Key classes involved:
- RecordFactory (line 560) — stateful factory with iterator protocol, reset(), generate_all(), and summary property.
- _BufferedDataFrame — writes records through a CSV writer (file or StringIO), reads back as DataFrame via pd.read_csv for dtype inference.
- _BufferedDicts — simple list-of-dicts accumulator.
- GenerationResult — container holding records (DataFrame or list) and optional exception.
- GenerationProgress — dataclass communicated to callbacks with valid/invalid counts and completion percentage.
Usage
Use batches_to_df() as the final step after generate_all_batch_lines() for the simple low-level workflow. Use RecordFactory for record-level validation, seeded generation from a list of seeds, or streaming record-by-record iteration.
Code Reference
Source Location
- Repository: gretel-synthetics
- File:
src/gretel_synthetics/batch.py - Lines: 1406-1420 (batches_to_df), 560-949 (RecordFactory), 833-940 (generate_all)
Signature
def batches_to_df(self) -> pd.DataFrame:
"""Convert all batches to a single synthetic data DataFrame.
Returns:
A single DataFrame that is the concatenation of all the
batch DataFrames.
"""
# RecordFactory.generate_all
def generate_all(
self,
output: Optional[str] = None,
callback: Optional[callable] = None,
callback_interval: int = 30,
callback_threading: bool = False,
) -> GenerationResult:
Import
from gretel_synthetics.batch import DataFrameBatch
I/O Contract
Inputs
batches_to_df:
| Name | Type | Required | Description |
|---|---|---|---|
| self | DataFrameBatch | Yes | Must have populated gen_data_stream buffers in each batch (i.e., generation has been run). |
RecordFactory.generate_all:
| Name | Type | Required | Description |
|---|---|---|---|
| output | Optional[str] | No (default None) | If "df", return records as a DataFrame with inferred dtypes.
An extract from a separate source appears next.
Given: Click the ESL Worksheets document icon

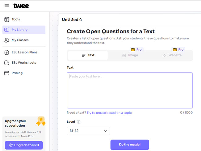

If None, return list of dicts. |
| callback | Optional[callable] | No | Callable receiving GenerationProgress instances for progress monitoring. |
| callback_interval | int | No (default 30) | Minimum seconds between callback invocations. |
| callback_threading | bool | No (default False) | If True, use a watchdog thread to fire callbacks even during invalid-line stretches. |
Outputs
batches_to_df:
| Name | Type | Description |
|---|---|---|
| return | pd.DataFrame | Single DataFrame with all columns in original order, rows from synthetic generation. |
RecordFactory.generate_all:
| Name | Type | Description |
|---|---|---|
| return | GenerationResult | Contains records (pd.DataFrame or List[dict]) and optional exception (Exception or None). |
Usage Examples
Basic Example: Low-Level Reassembly
from gretel_synthetics.batch import DataFrameBatch
# Assume batcher is trained and generation is complete
batcher.generate_all_batch_lines(num_lines=1000)
synthetic_df = batcher.batches_to_df()
print(synthetic_df.shape)
print(synthetic_df.columns.tolist())
RecordFactory Example
# Create a record factory with whole-record validation
def my_validator(record: dict) -> bool:
return float(record.get("price", 0)) >= 0
factory = batcher.create_record_factory(
num_lines=500,
validator=my_validator,
)
# Generate all records as a DataFrame
result = factory.generate_all(output="df")
synthetic_df = result.records
print(f"Generated {len(synthetic_df)} records")
if result.exception:
print(f"Warning: generation ended early due to {result.exception}")
Streaming Iteration
factory = batcher.create_record_factory(num_lines=100)
for record in factory:
# Each record is a dict with all column values as strings
process(record)
print(factory.summary)